───── Input material

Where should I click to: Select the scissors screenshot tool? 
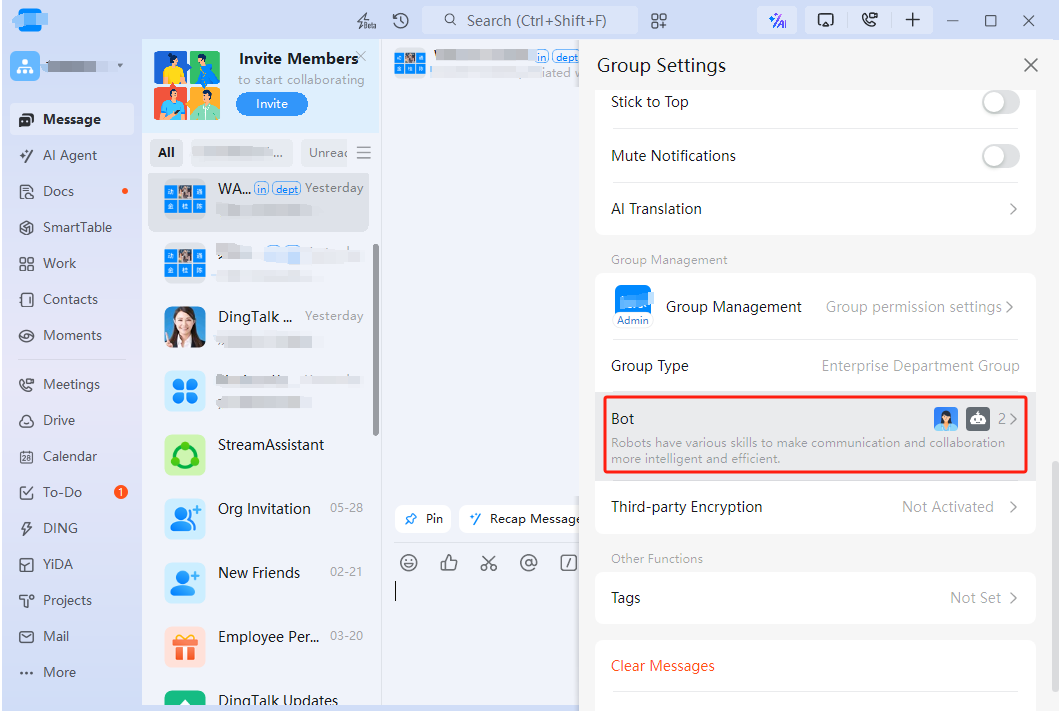click(x=488, y=563)
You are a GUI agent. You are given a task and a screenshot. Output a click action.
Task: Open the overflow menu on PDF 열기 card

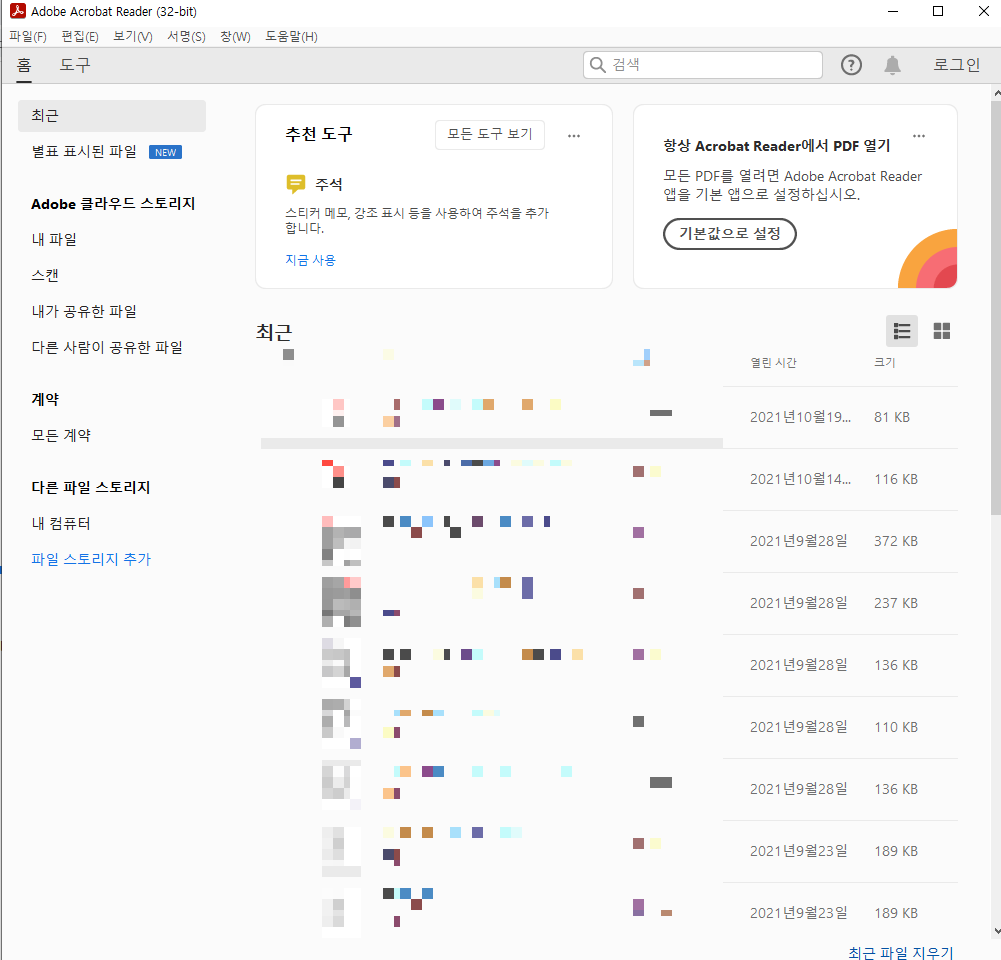point(918,135)

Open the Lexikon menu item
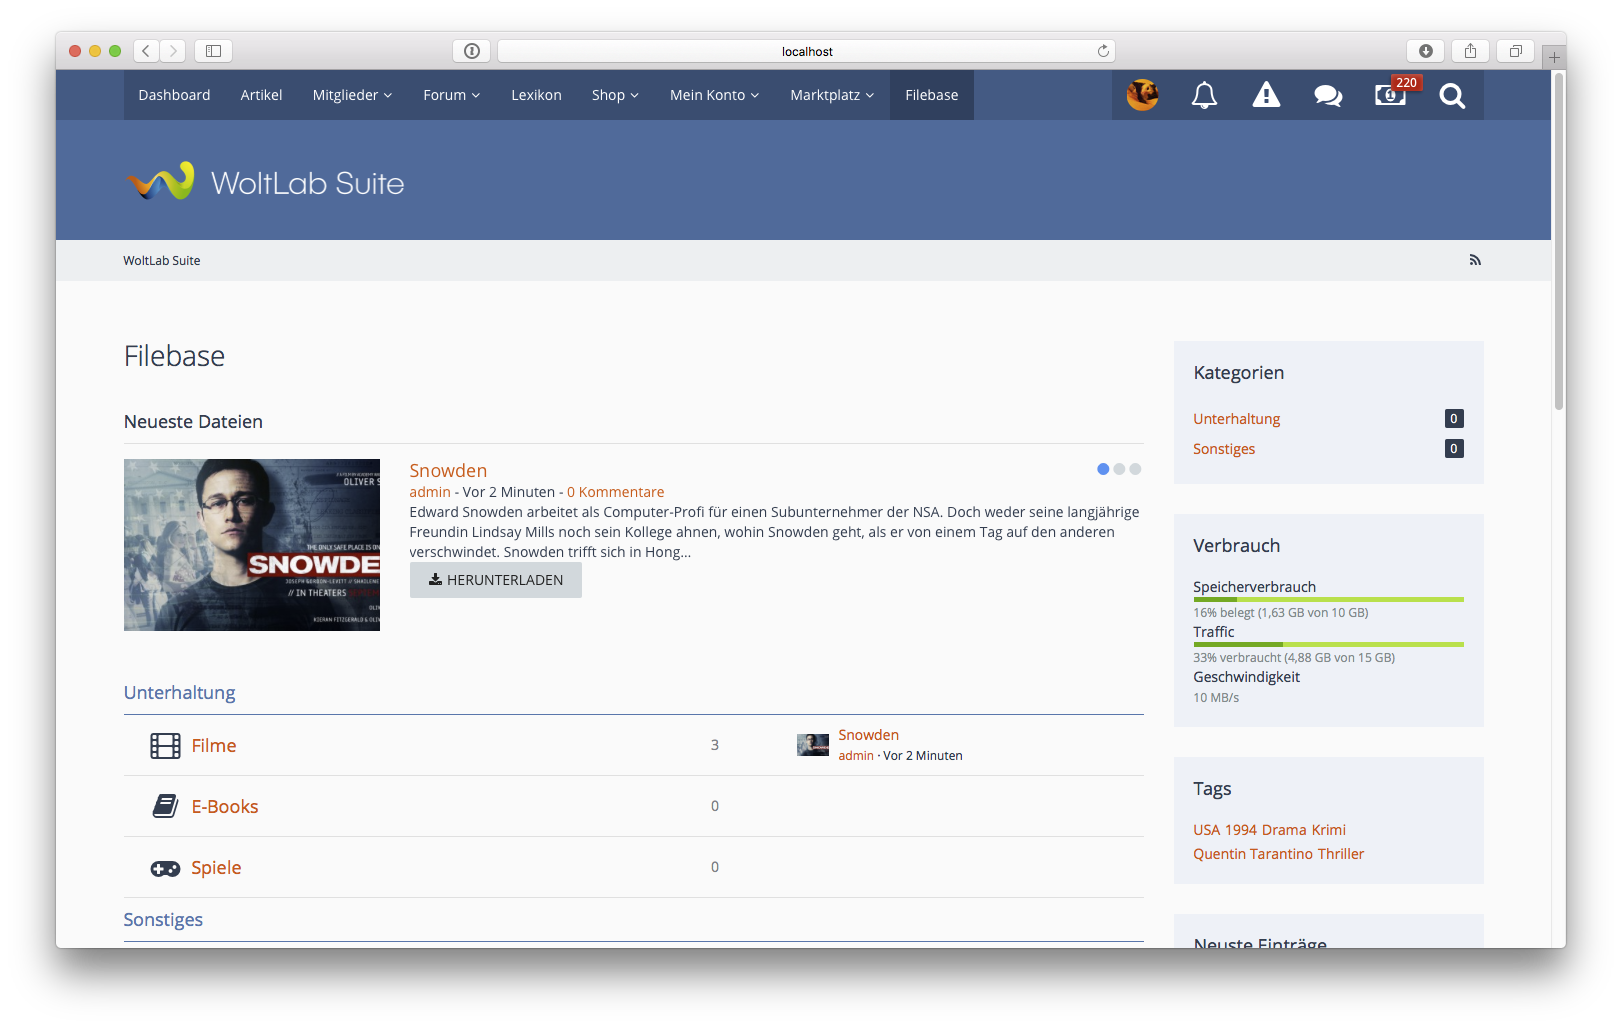click(536, 95)

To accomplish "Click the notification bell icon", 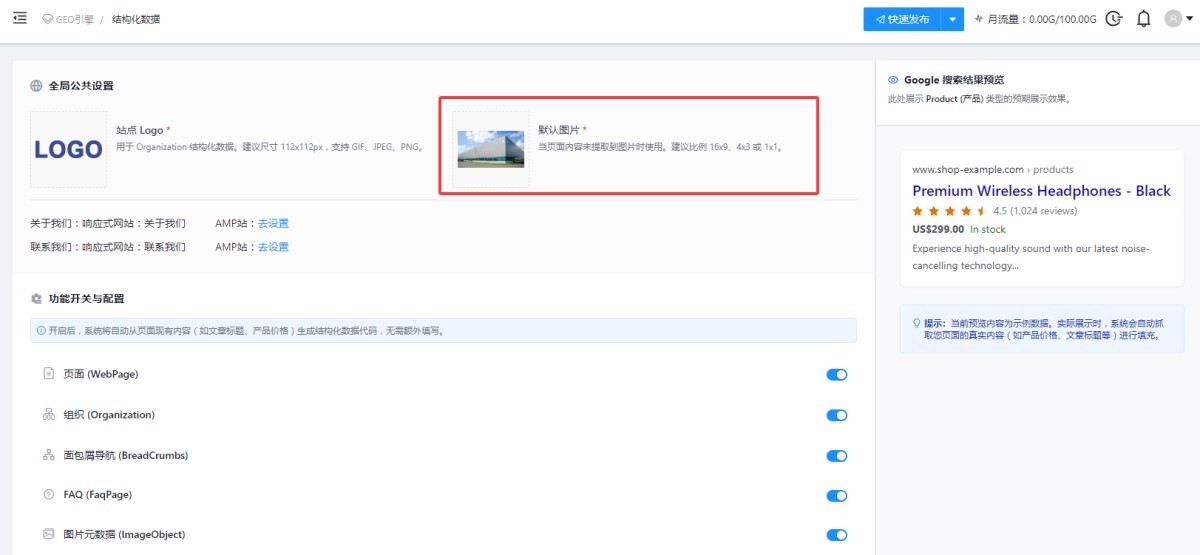I will coord(1144,19).
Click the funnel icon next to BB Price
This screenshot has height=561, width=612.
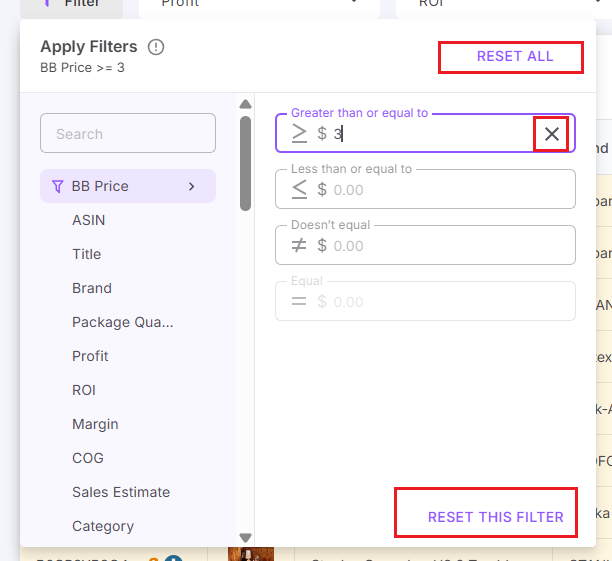point(57,186)
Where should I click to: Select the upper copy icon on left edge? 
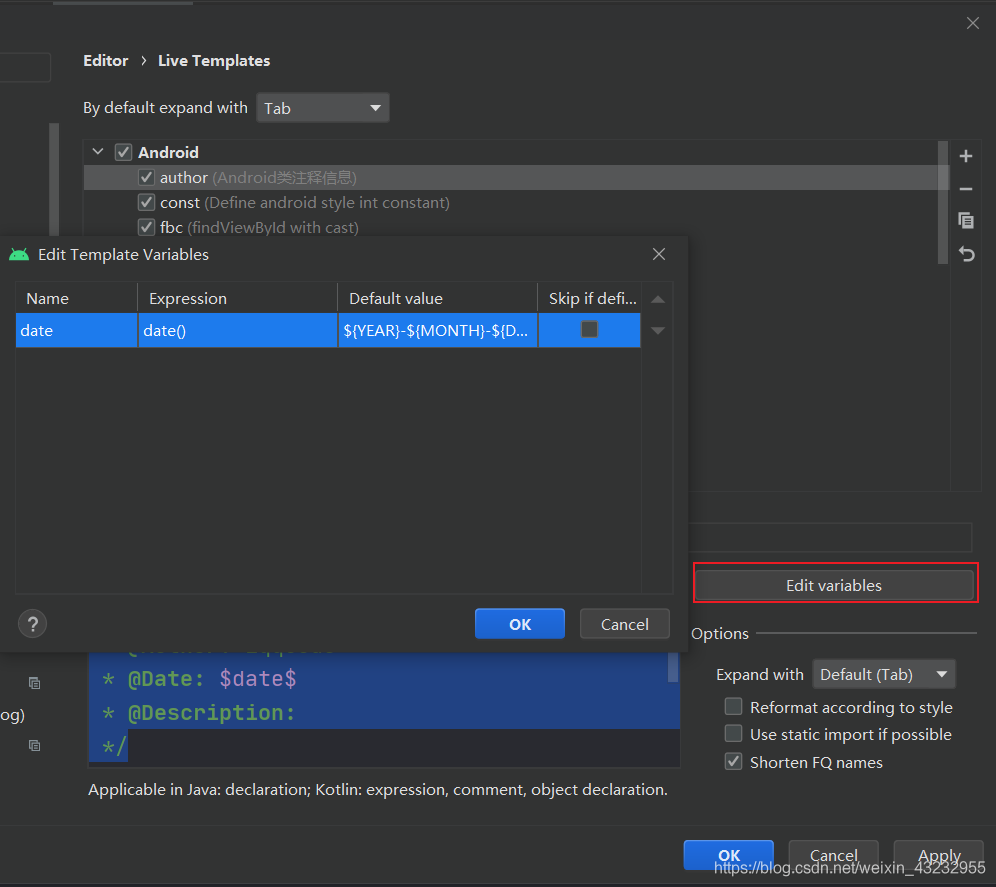[x=34, y=682]
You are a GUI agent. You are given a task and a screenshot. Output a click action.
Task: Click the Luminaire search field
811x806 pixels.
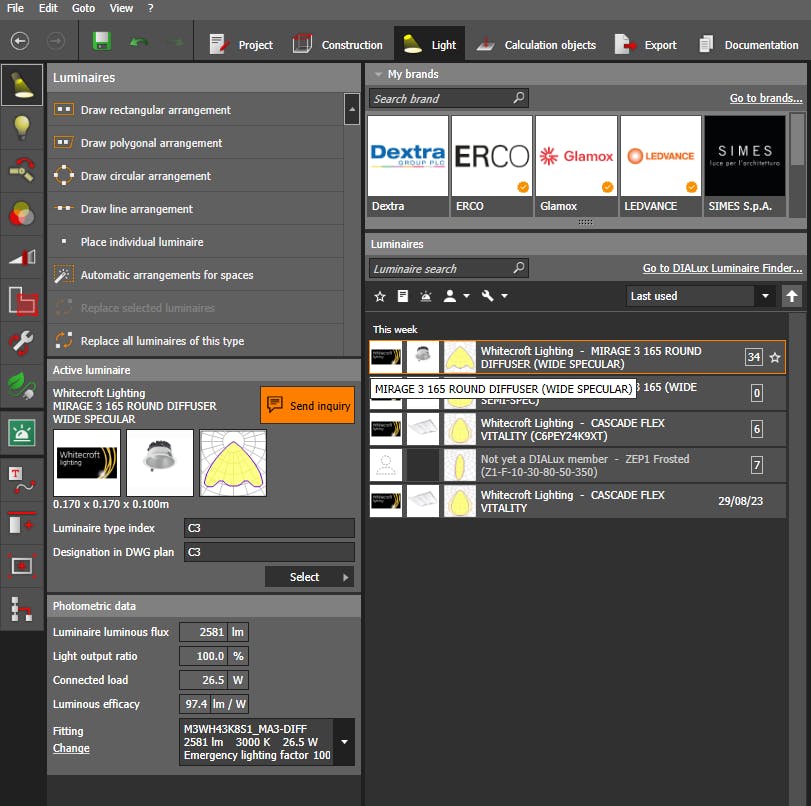pyautogui.click(x=440, y=268)
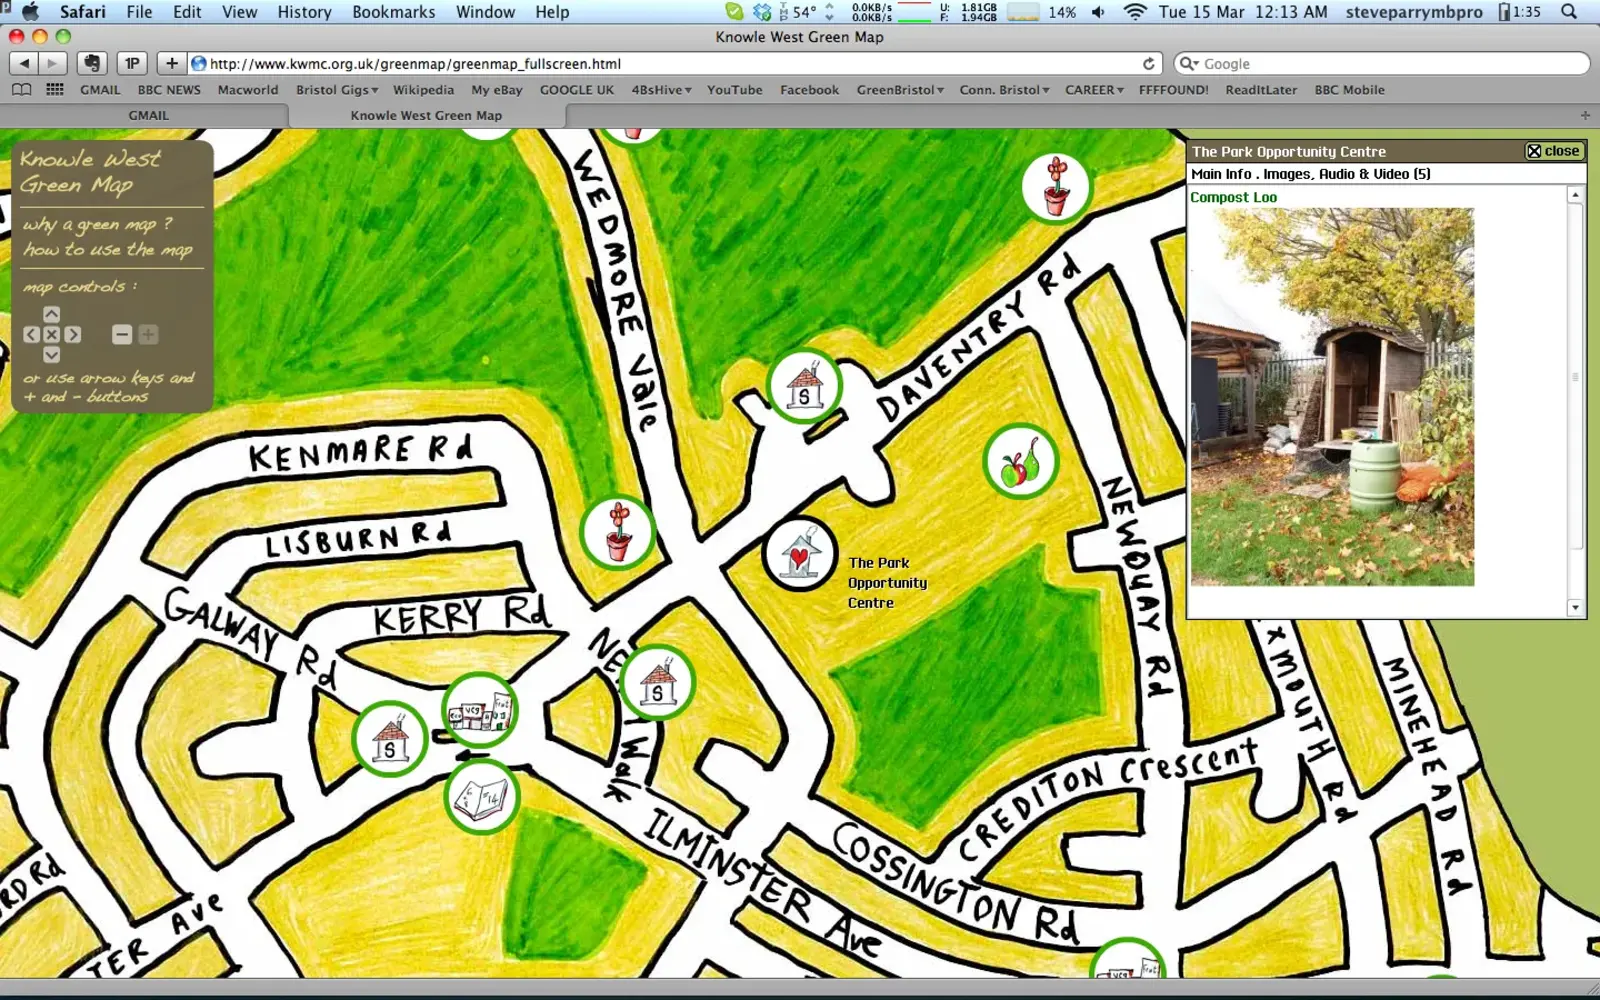Click the school marker near Daventry Rd

coord(804,387)
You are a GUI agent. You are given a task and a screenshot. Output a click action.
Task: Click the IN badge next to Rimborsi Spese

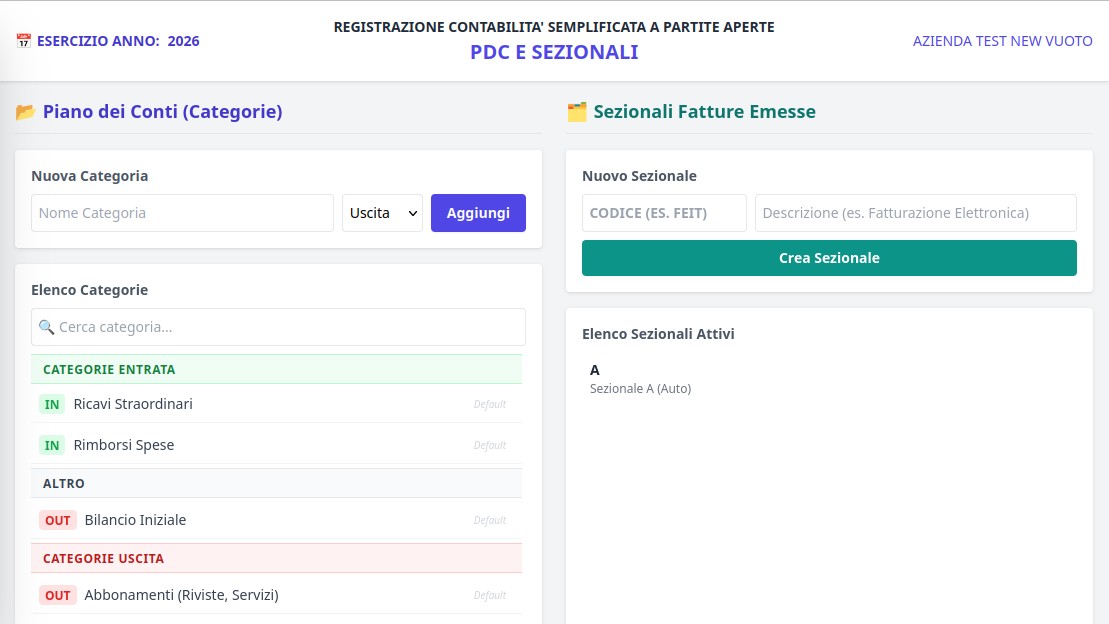[52, 445]
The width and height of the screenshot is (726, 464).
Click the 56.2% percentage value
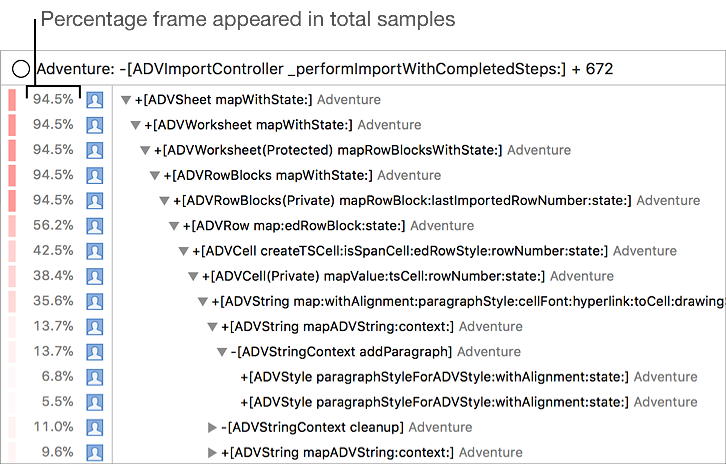[53, 226]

──────────

__Try it__
The range to print runs from the line with "This screenshot has height=561, width=612." through the last line of the entries, both included; keep it exact and skip the pictures.

__Result for this task__
This screenshot has height=561, width=612.
point(57,186)
Where should I click to: Select the upper copy icon on left edge? 
[x=34, y=682]
You are a GUI agent. You are given a task and a screenshot. Output a click action.
Task: Click the Luminaire search field
811x806 pixels.
pyautogui.click(x=440, y=268)
Click the school marker near Daventry Rd

coord(804,387)
You are a GUI agent. You are given a task and a screenshot. Output a click action.
Task: Click the IN badge next to Rimborsi Spese

[52, 445]
The width and height of the screenshot is (726, 464).
Click the 56.2% percentage value
[53, 226]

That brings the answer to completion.